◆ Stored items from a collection
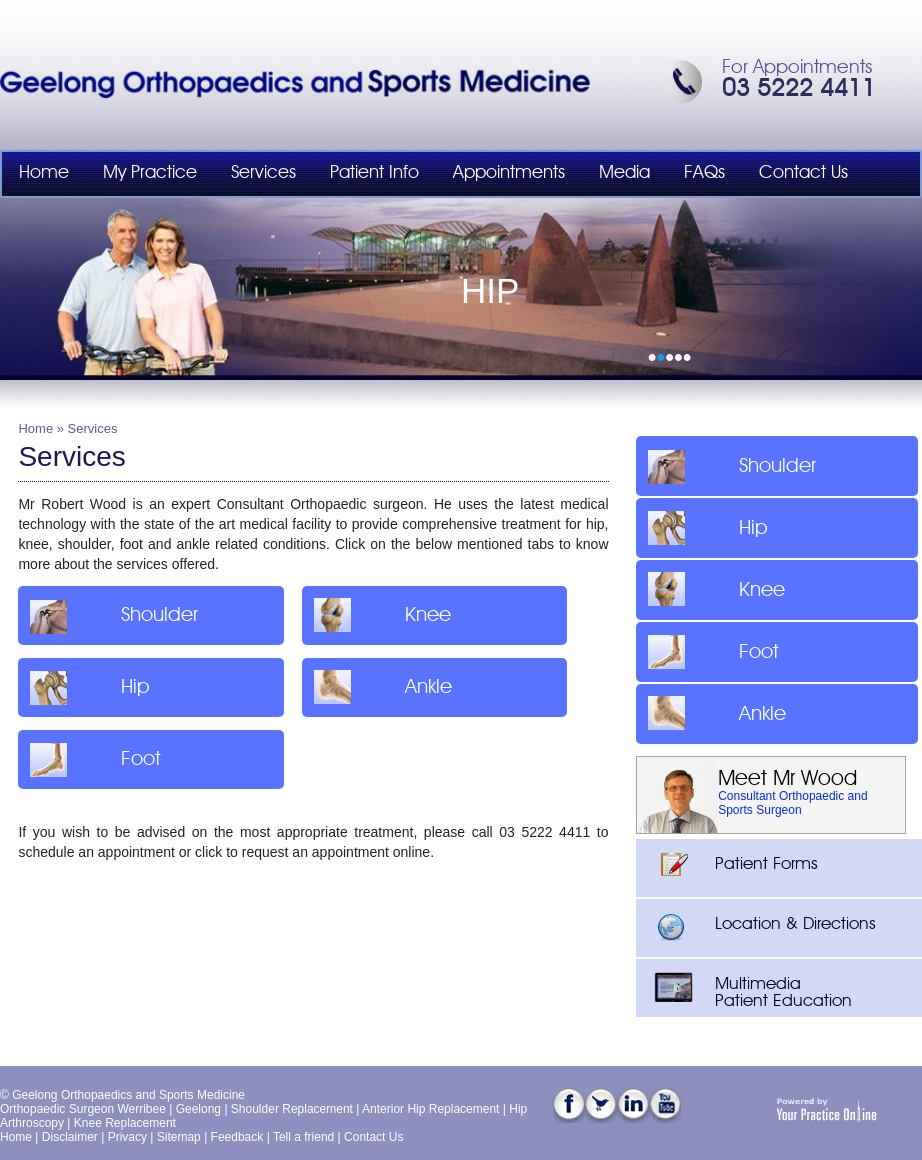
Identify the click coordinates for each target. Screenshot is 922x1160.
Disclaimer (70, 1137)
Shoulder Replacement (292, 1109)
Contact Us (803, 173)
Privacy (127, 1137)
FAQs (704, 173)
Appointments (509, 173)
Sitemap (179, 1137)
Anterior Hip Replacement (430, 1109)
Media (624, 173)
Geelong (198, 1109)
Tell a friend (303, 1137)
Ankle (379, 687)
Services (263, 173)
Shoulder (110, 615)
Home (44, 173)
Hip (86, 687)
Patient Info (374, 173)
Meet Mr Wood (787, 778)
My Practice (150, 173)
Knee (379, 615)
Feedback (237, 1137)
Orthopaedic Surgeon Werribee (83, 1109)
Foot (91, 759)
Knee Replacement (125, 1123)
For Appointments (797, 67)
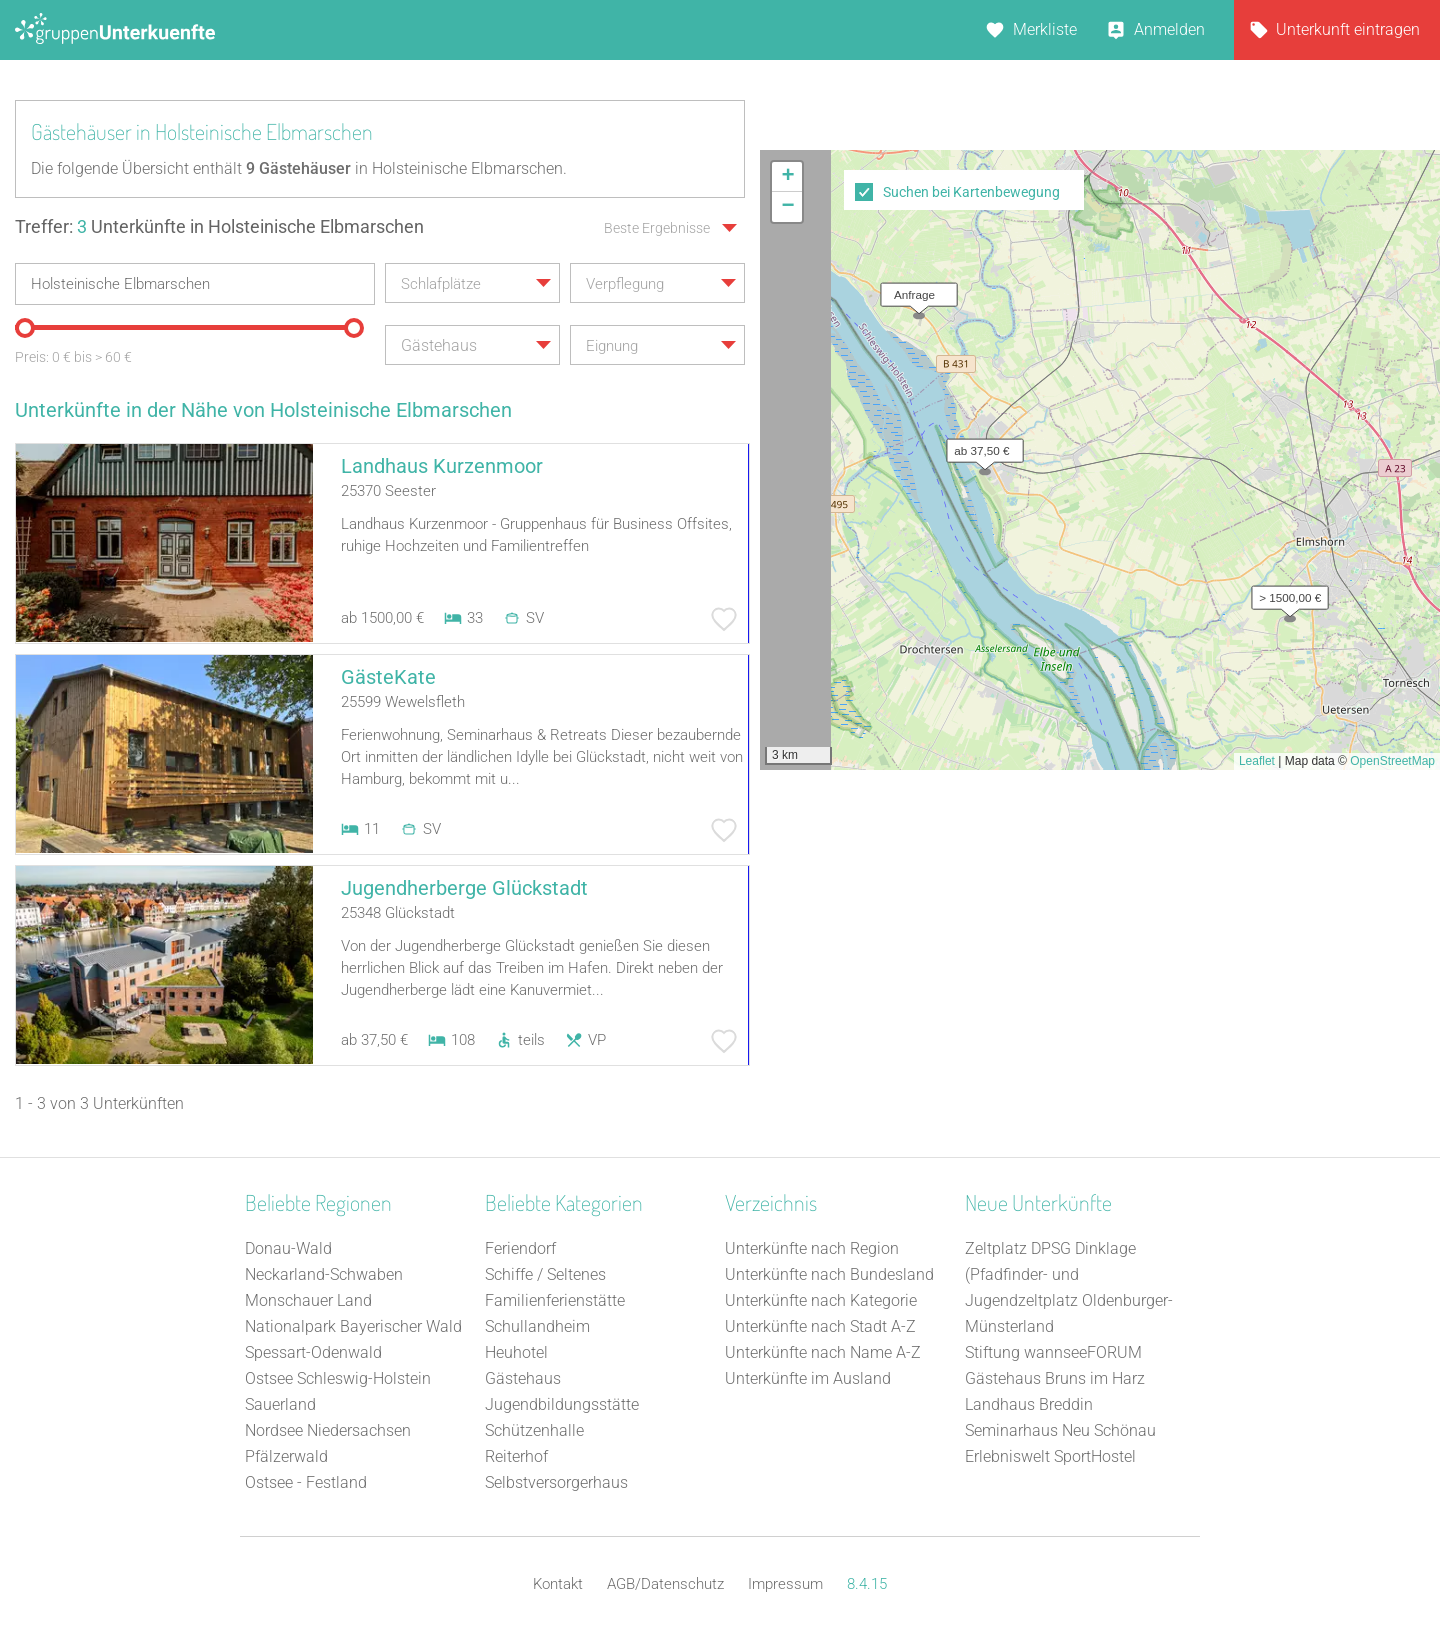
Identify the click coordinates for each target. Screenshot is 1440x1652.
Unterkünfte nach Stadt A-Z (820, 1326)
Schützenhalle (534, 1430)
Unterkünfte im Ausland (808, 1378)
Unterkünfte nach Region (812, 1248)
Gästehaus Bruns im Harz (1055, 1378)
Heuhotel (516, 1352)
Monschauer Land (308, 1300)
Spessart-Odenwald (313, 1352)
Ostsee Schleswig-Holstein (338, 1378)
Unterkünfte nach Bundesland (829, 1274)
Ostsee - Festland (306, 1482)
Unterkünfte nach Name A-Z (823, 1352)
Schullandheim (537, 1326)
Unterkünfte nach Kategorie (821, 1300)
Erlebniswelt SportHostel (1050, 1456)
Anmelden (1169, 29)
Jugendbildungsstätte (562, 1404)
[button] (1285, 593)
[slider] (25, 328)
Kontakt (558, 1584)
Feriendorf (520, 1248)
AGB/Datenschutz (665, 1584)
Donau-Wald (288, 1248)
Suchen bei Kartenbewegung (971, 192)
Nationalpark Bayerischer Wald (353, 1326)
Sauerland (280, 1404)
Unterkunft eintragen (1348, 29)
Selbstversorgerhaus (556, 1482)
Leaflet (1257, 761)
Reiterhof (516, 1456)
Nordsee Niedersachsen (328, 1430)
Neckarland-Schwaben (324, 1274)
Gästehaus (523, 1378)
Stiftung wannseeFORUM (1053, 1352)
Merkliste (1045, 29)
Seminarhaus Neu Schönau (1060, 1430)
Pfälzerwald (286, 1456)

* * *

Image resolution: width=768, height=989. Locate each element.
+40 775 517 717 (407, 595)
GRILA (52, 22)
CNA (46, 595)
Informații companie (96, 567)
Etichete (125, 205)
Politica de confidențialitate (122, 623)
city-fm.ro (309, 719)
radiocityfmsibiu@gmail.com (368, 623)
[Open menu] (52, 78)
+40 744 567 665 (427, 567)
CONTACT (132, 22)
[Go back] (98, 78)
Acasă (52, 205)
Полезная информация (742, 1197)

◆ THE TASK
Can you give back the lines that open with the one containing "Ostsee - Festland (306, 1482)" and close with the one containing "Pfälzerwald (286, 1456)", swapping "Reiterhof" for "Ponyhof" and leaving everything else as it is?

◆ REPLY
Ostsee - Festland (306, 1482)
Unterkünfte nach Name A-Z (823, 1352)
Schullandheim (537, 1326)
Unterkünfte nach Kategorie (821, 1300)
Erlebniswelt SportHostel (1050, 1456)
Anmelden (1169, 29)
Jugendbildungsstätte (562, 1404)
[button] (1285, 593)
[slider] (25, 328)
Kontakt (558, 1584)
Feriendorf (520, 1248)
AGB/Datenschutz (665, 1584)
Donau-Wald (288, 1248)
Suchen bei Kartenbewegung (971, 192)
Nationalpark Bayerischer Wald (353, 1326)
Sauerland (280, 1404)
Unterkunft eintragen (1348, 29)
Selbstversorgerhaus (556, 1482)
Leaflet (1257, 761)
Ponyhof (516, 1456)
Nordsee Niedersachsen (328, 1430)
Neckarland-Schwaben (324, 1274)
Gästehaus (523, 1378)
Stiftung wannseeFORUM (1053, 1352)
Merkliste (1045, 29)
Seminarhaus Neu Schönau (1060, 1430)
Pfälzerwald (286, 1456)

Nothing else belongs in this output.